Print Page     Close Window     

SEC Filings

10-K
AGNC INVESTMENT CORP. filed this Form 10-K on 02/27/2013
Entire Document
 


To help manage the adverse impact of interest rate changes on the value of our investment portfolio as well as our cash flows, we maintain an interest rate risk management strategy under which we use derivative financial instruments. In particular, we attempt to mitigate the risk of the cost of our variable rate liabilities increasing at a faster rate than the earnings of our long-term fixed-rate assets during a period of rising interest rates. The principal derivative instruments that we use are interest rate swaps, supplemented with the use of interest rate swaptions, TBA securities, U.S. Treasury securities, futures and other instruments. Please refer to Notes 2 and 5 to our consolidated financial statements in this Annual Report on Form 10-K for further details regarding our use of derivative instruments.
Our derivative agreements typically require that we pledge/receive collateral on such agreements to/from our counterparties in a similar manner as we are required to under our repurchase agreements. However, our swaption agreements do not require our counterparties to post collateral to us in the event that such agreements increase in value. Our counterparties typically have the sole discretion to determine the value of the derivative instruments and the value of the collateral securing such instruments. In the event of a margin call, we must generally provide additional collateral on the same business day.
TBA Dollar Roll Transactions
We may also enter into TBA dollar roll transactions as a means of investing in and financing agency securities. TBA dollar roll transactions represent a form of off-balance sheet financing and are accounted for as derivative instruments in our accompanying consolidated financial statements in this Form 10-K. Inclusive of our net TBA position as of December 31, 2012, our total "at risk" leverage, net of unsettled securities, was 8.2x our stockholders' equity.

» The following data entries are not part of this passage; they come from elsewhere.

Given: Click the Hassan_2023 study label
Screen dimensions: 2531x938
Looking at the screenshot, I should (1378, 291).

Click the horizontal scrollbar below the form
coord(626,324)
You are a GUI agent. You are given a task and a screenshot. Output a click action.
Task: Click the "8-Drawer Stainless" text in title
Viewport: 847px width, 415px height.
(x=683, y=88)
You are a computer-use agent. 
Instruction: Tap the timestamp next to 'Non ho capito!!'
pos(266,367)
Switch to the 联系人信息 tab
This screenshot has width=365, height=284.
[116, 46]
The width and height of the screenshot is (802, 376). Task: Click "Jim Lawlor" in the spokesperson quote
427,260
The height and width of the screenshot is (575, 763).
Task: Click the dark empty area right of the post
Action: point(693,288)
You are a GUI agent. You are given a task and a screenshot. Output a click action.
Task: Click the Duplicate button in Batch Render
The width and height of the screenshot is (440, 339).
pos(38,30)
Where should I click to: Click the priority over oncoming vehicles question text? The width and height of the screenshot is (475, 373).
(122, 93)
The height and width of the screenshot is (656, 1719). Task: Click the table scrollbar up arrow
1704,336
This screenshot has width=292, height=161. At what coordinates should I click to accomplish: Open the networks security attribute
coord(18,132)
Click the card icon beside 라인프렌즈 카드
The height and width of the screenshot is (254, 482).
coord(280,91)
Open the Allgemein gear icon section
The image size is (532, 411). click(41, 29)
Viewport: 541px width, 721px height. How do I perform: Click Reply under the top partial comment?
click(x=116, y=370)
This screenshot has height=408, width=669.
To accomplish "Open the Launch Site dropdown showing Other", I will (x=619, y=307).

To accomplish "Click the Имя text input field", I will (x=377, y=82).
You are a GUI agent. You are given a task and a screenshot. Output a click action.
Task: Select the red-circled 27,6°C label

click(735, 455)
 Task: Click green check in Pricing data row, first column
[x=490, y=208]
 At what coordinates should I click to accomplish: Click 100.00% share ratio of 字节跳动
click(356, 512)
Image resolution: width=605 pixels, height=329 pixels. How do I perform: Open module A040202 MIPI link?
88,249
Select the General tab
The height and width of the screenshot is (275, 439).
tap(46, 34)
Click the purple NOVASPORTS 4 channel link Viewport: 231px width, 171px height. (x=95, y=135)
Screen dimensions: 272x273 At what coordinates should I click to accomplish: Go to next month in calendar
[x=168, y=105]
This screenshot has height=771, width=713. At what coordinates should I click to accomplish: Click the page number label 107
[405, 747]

Under certain market conditions it may be uneconomical for us to enter into or to roll our TBA contracts and we may need to settle our obligations for cash and take delivery of the underlying securities. Our TBA dollar roll contracts are also subject to margin requirements governed by the Mortgage-Backed Securities Division ("MBSD") of the Fixed Income Clearing Corporation and by our prime brokerage agreements, which may establish margin levels in excess of the MBSD. Such provisions require that we establish an initial margin based on the notional value of the TBA contract, which is subject to increase if the estimated fair value of our TBA contract or the estimated fair value of our collateral pledged declines. The MBSD has the sole discretion to determine the value of our TBA contracts and of the pledged collateral securing such contracts. In the event of a margin call, we must generally provide additional collateral on the same business day.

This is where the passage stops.